*Stored data entries:*
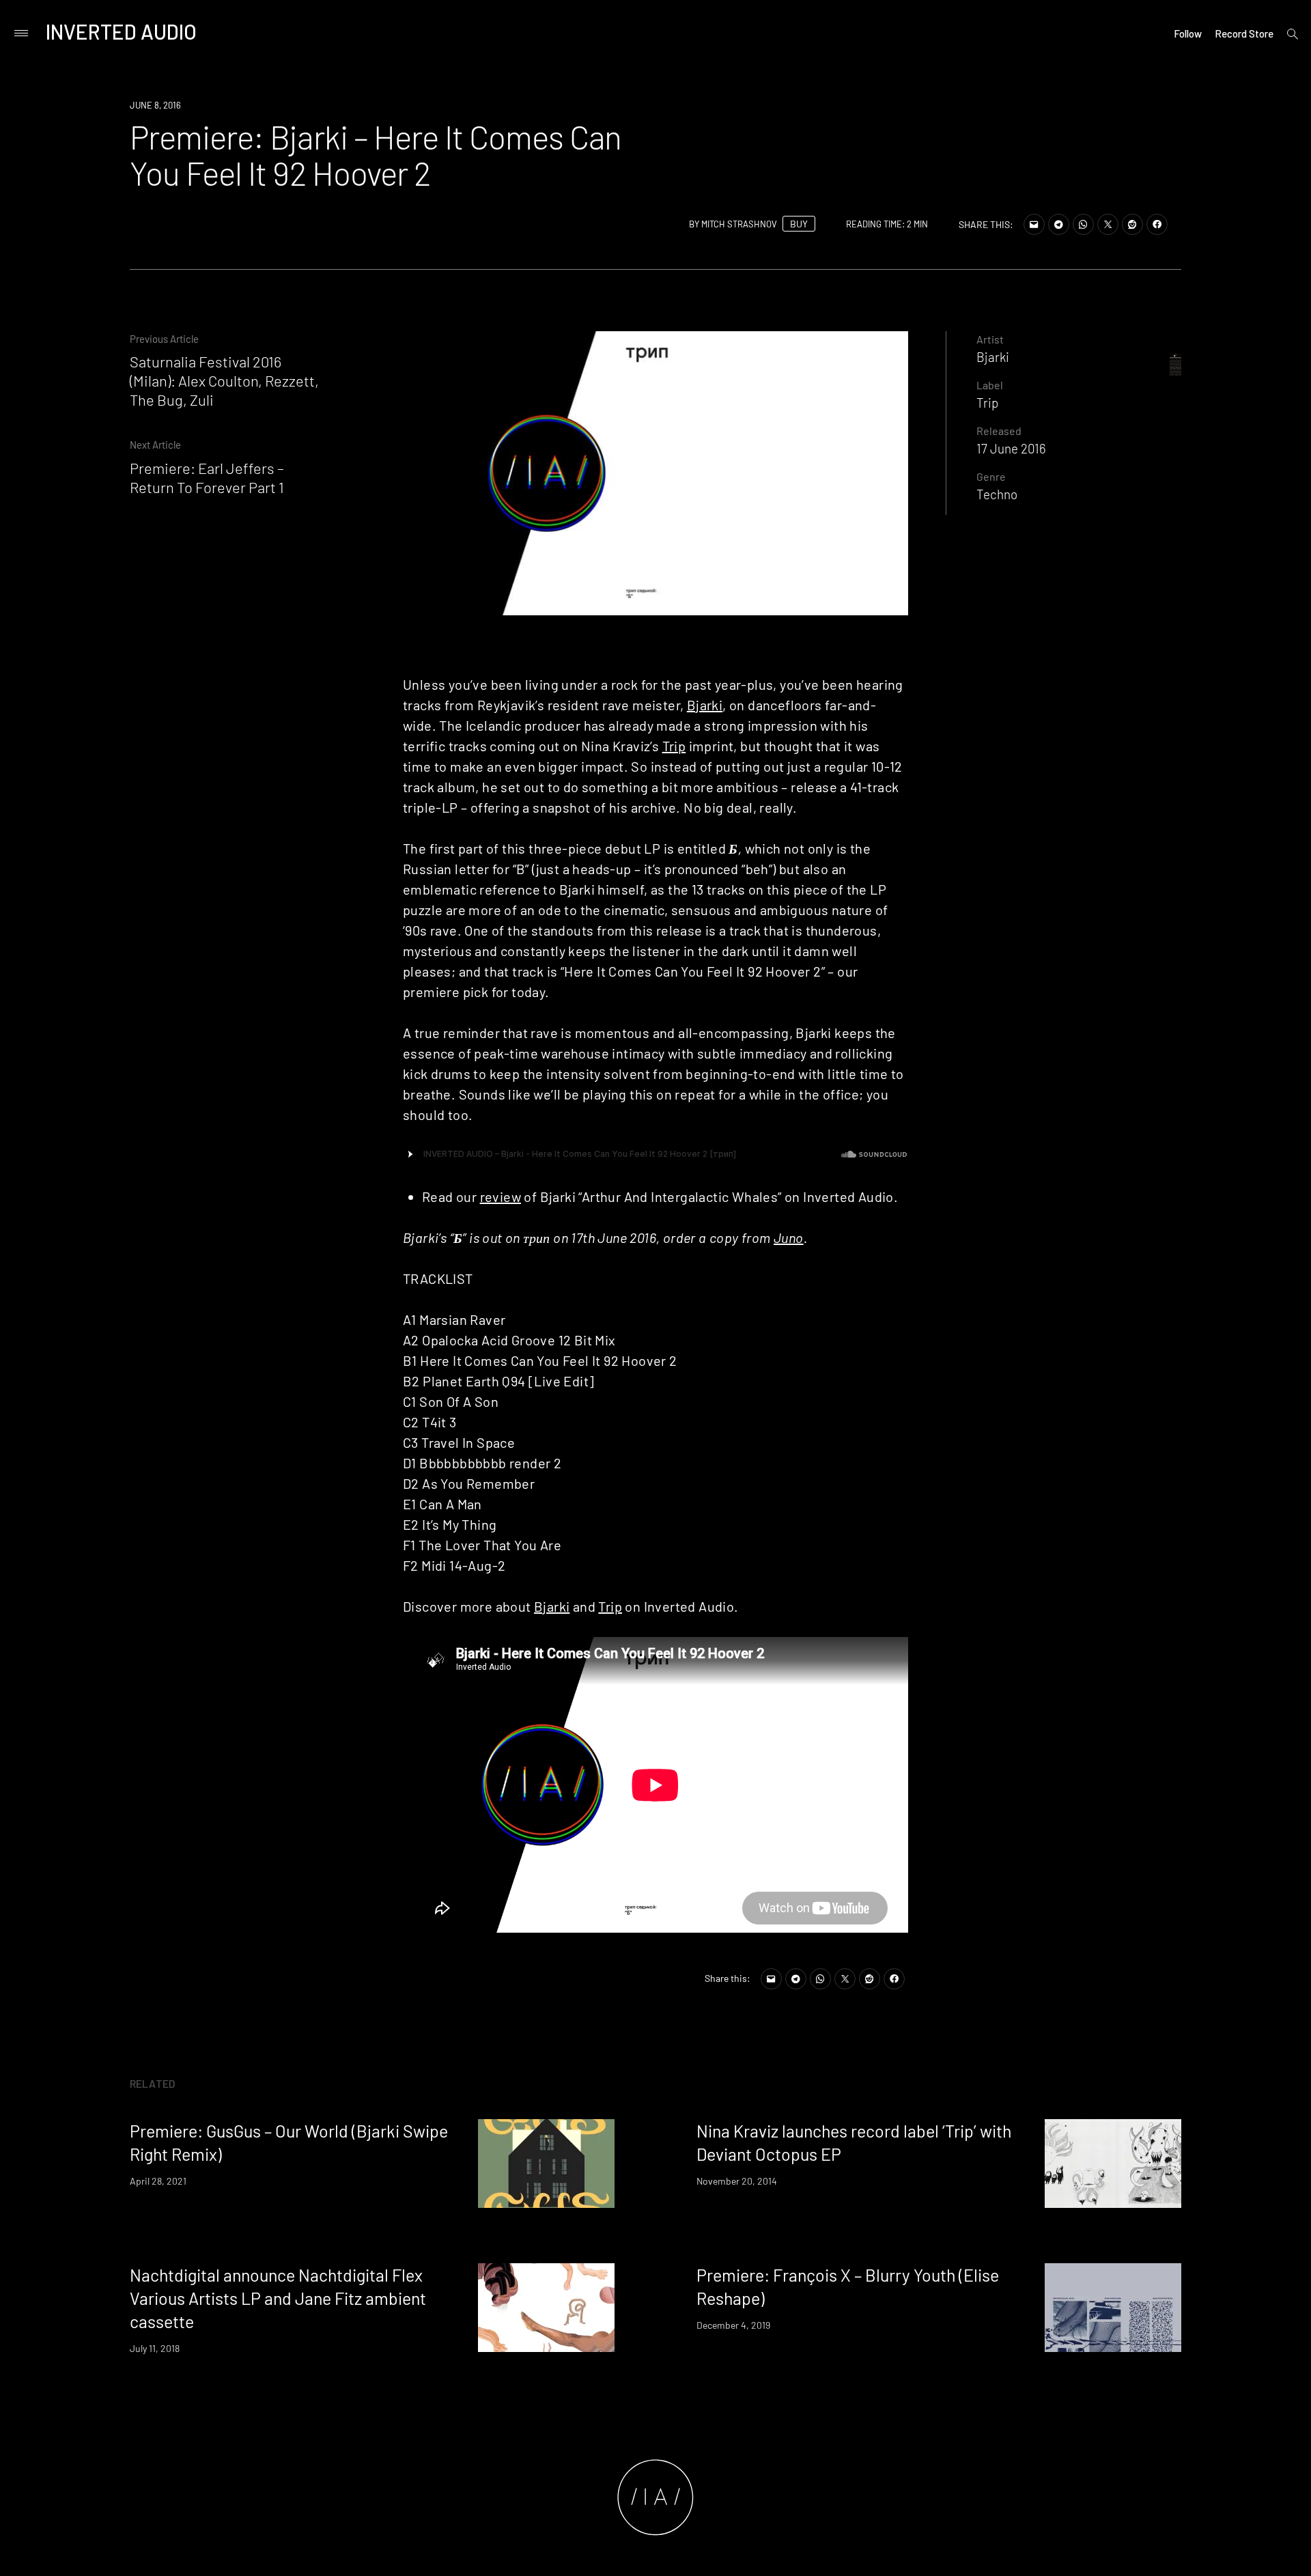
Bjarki (704, 705)
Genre (991, 476)
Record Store (1244, 33)
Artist (990, 339)
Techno (996, 494)
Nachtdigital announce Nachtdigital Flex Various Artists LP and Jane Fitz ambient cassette (278, 2298)
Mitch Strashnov (739, 224)
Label (989, 384)
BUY (799, 223)
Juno (789, 1237)
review (500, 1196)
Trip (674, 746)
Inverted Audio (121, 31)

*ABOUT THIS EXERCISE:* Restate all of the data word for word and include no pictures.

*ANSWER:*
Bjarki (704, 705)
Genre (991, 476)
Record Store (1244, 33)
Artist (990, 339)
Techno (996, 494)
Nachtdigital announce Nachtdigital Flex Various Artists LP and Jane Fitz ambient cassette (278, 2298)
Mitch Strashnov (739, 224)
Label (989, 384)
BUY (799, 223)
Juno (789, 1237)
review (500, 1196)
Trip (674, 746)
Inverted Audio (121, 31)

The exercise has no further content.